Four scientists analyzed the article and estimated its overall scientific credibility to be ‘very high’. more about the credibility rating
A majority of reviewers tagged the article as: Accurate.
SCIENTISTS’ FEEDBACK
SUMMARY
The New York Times published an article on coral bleaching and mortality in the Australian Great Barrier Reef and the influence of climate change. Scientists who reviewed the article deemed it largely accurate. While last year saw a record bleaching event that ended up damaging a record number of corals in the region. Severe bleaching has continued for a second consecutive year, which is unprecedented. While natural temperature fluctuations (due to El Niño, for example) have always occurred, they are now superimposed on a warmer background due to human-induced global warming. That causes mass coral bleaching to happen more frequently.
Under a business-as-usual scenario of greenhouse gas emissions, coral reef ecosystems are expected to undergo major losses as their slow development and habitat requirements prevents fast migration towards cooler regions.
See all the scientists’ annotations in context
This is part of a series of reviews of 2017’s most popular climate stories on social media.
GUEST COMMENTS
Ove Hoegh-Guldberg, Professor and Director, Global Change Institute, University of Queensland:
This is an important article that relates the latest science. Even though people may find it shocking, we are facing a serious downward trend in the world’s largest continuous coral reef system.
John Bruno, Professor, The University of North Carolina at Chapel Hill:
Overall, this was an accurate article. There were three sentences that was just a tad off—to be clear, these are minor quibbles (see below).
Simon Donner, Associate Professor, The University of British Columbia:
The article accurately depicts the scientific consensus on climate change and coral bleaching.
Mark Eakin, Scientist, Coordinator of NOAA’s Coral Reef Watch, National Oceanic and Atmospheric Administration:
It is a very nice article. A couple of spots are a bit overstated but this article appears well-researched and carefully worded.
Notes:
[1] See the rating guidelines used for article evaluations.
[2] Each evaluation is independent. Scientists’ comments are all published at the same time.
KEY TAKE-AWAYS
The statements quoted below are from the article; comments and replies are from the reviewers.
“Huge sections of the Great Barrier Reef, stretching across hundreds of miles of its most pristine northern sector, were recently found to be dead, killed last year by overheated seawater.”
For validation, see our previous analysis of an article in USA Today titled “Australia’s Great Barrier Reef has worst coral die-off ever”.
“An additional kick was supplied by an El Niño weather pattern that peaked in 2016 and temporarily warmed much of the surface of the planet, causing the hottest year in a historical record dating to 1880.”

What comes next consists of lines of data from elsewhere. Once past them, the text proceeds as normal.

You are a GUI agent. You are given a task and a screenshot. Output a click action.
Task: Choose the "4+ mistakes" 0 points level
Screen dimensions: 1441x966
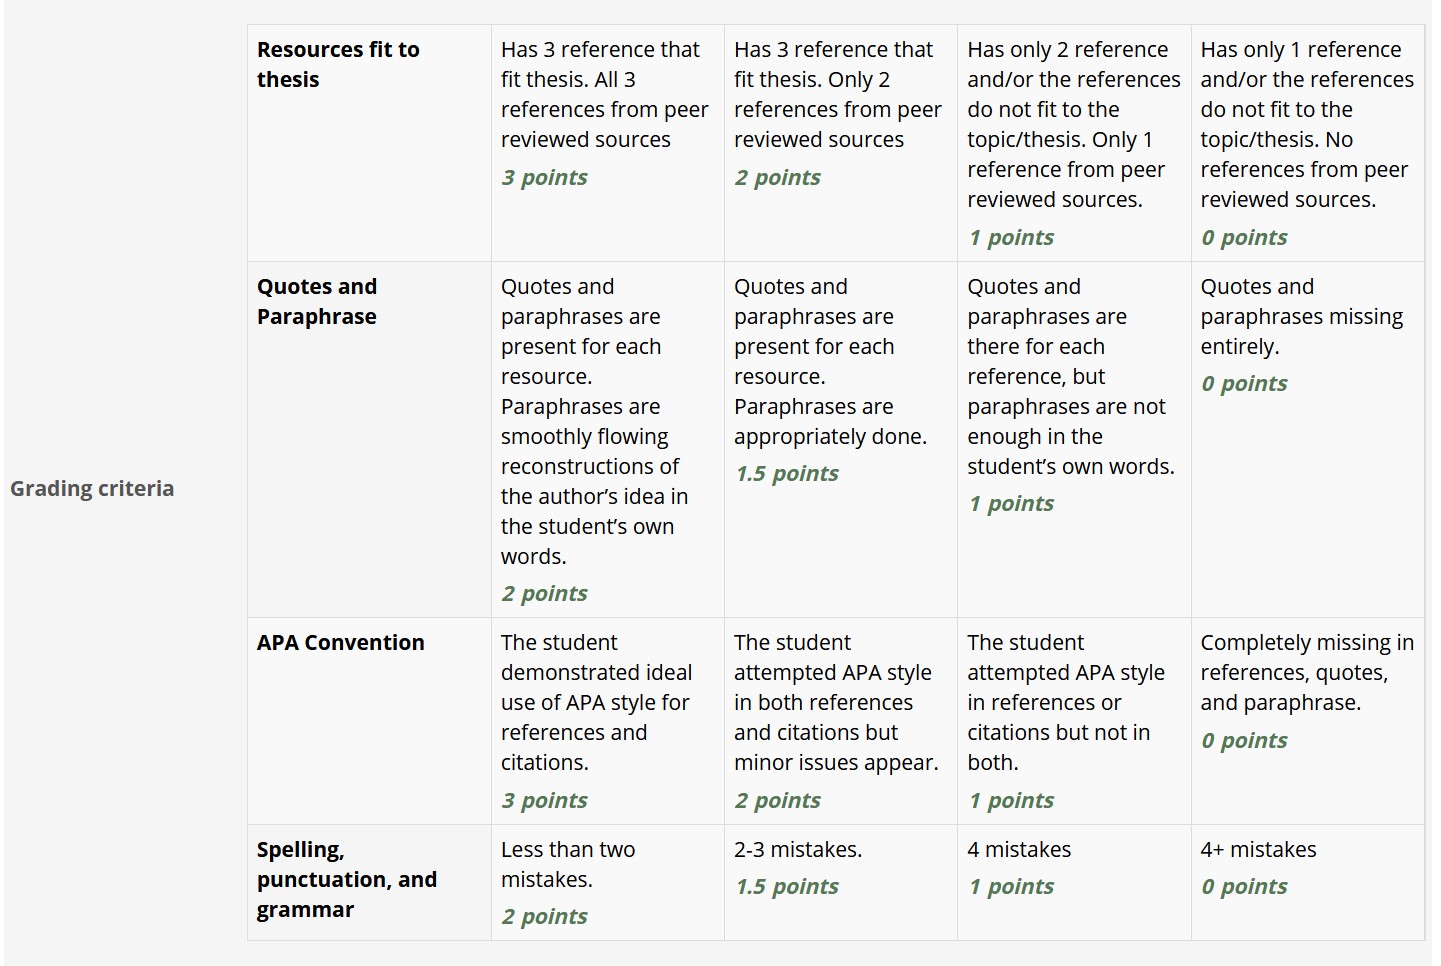click(x=1306, y=866)
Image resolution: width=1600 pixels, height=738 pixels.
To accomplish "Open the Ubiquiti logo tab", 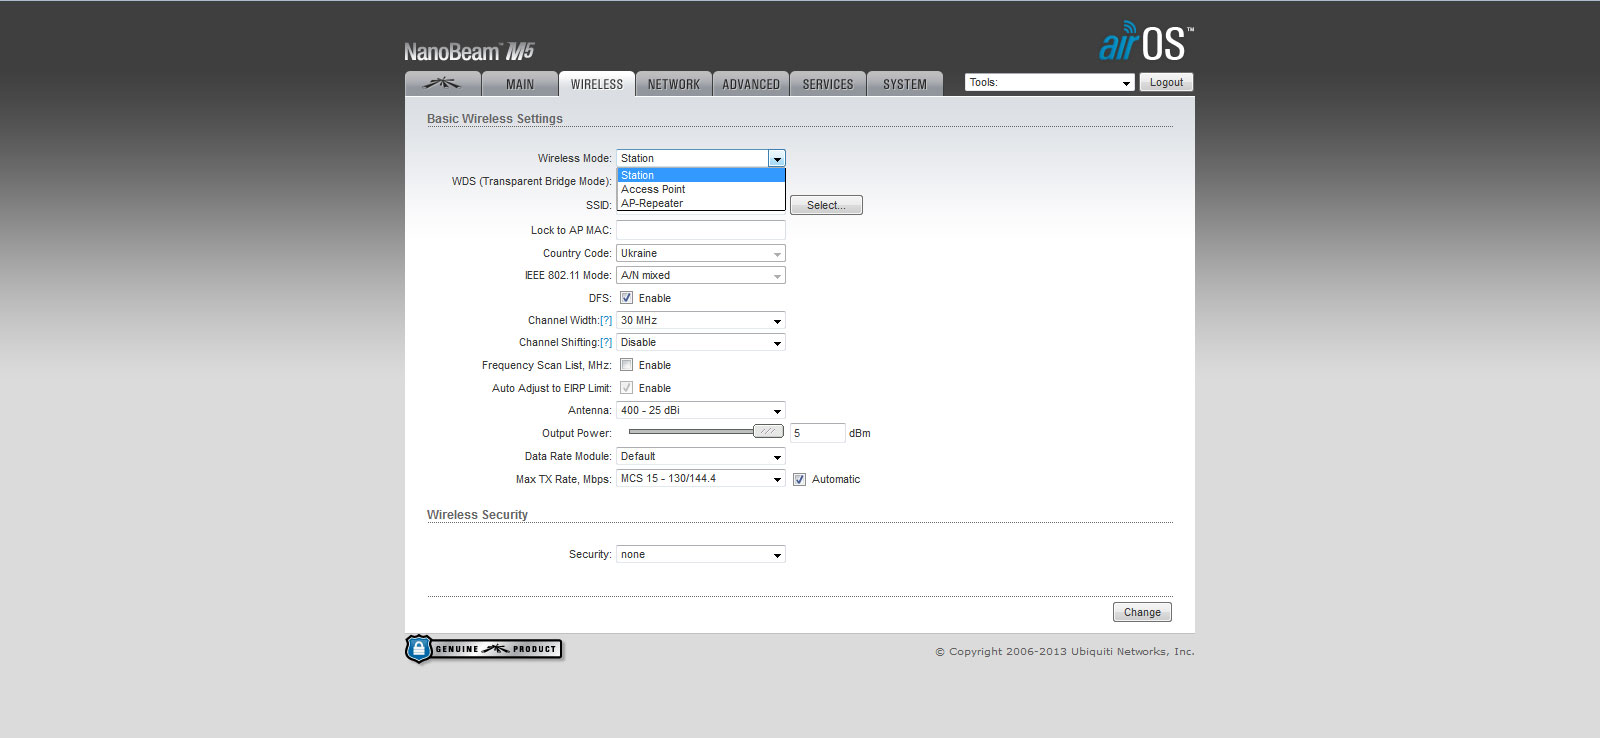I will point(442,84).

John Bruno, Professor, The University of North Carolina at Chapel Hill:
This is a very common misconception even among scientists. The warming, bleaching, and coral loss is 100% due to greenhouse gas emissions, not the ENSO cycle and the fact that we were in a peak of the El Niño phase in early 2016. The Great Barrier Reef has experienced El Niño events for thousands of years, yet bleaching wasn’t observed there until 1998 when ocean warming pushed ocean temperatures just above the bleaching threshold.
“The global reef crisis does not necessarily mean extinction for coral species. The corals may save themselves, as many other creatures are attempting to do, by moving toward the poles as the Earth warms, establishing new reefs in cooler water.”
Simon Donner, Associate Professor, The University of British Columbia:
Minor quibble: the article mentions corals potentially migrating towards the poles. While coral species may spread poleward as the ocean warms, it takes many years for the reef structure to grow, thus the habitat for other reef species may not be easily recreated.
Mark Eakin, Scientist, Coordinator of NOAA’s Coral Reef Watch, National Oceanic and Atmospheric Administration:
This is rather overstated. While some weedy species may migrate poleward, studies have shown that corals cannot move to much higher latitude due to other factors, such as the light corals require for photosynthesis and skeletal growth. Higher latitude corals will also be restricted to shallow water where they are more susceptible to cold stress.
- Kleypas et al (1999) Environmental Limits to Coral Reef Development: Where Do We Draw the Line?, American Zoologist
“If water temperatures stay moderate, the damaged sections of the Great Barrier Reef may be covered with corals again in as few as 10 or 15 years”
John Bruno, Professor, The University of North Carolina at Chapel Hill:
First, they aren’t moderate now. If they were to decrease and not exceed the bleaching threshold for another few decades, there would be some coral recovery. Second, 10-15 years is a big stretch. There would be some recovery, but not total recovery, especially of very long-lived slow-growing species.
“Within a decade, certain kinds of branching and plate coral could be extinct, reef scientists say, along with a variety of small fish that rely on them for protection from predators.”
John Bruno, Professor, The University of North Carolina at Chapel Hill:
I think it is very unlikely any corals would be extinct in a decade. The problem isn’t threat of extinction, its loss of habitat for other critters when corals bleach and die. The corals become less dense, but there will still be many millions of colonies for most species.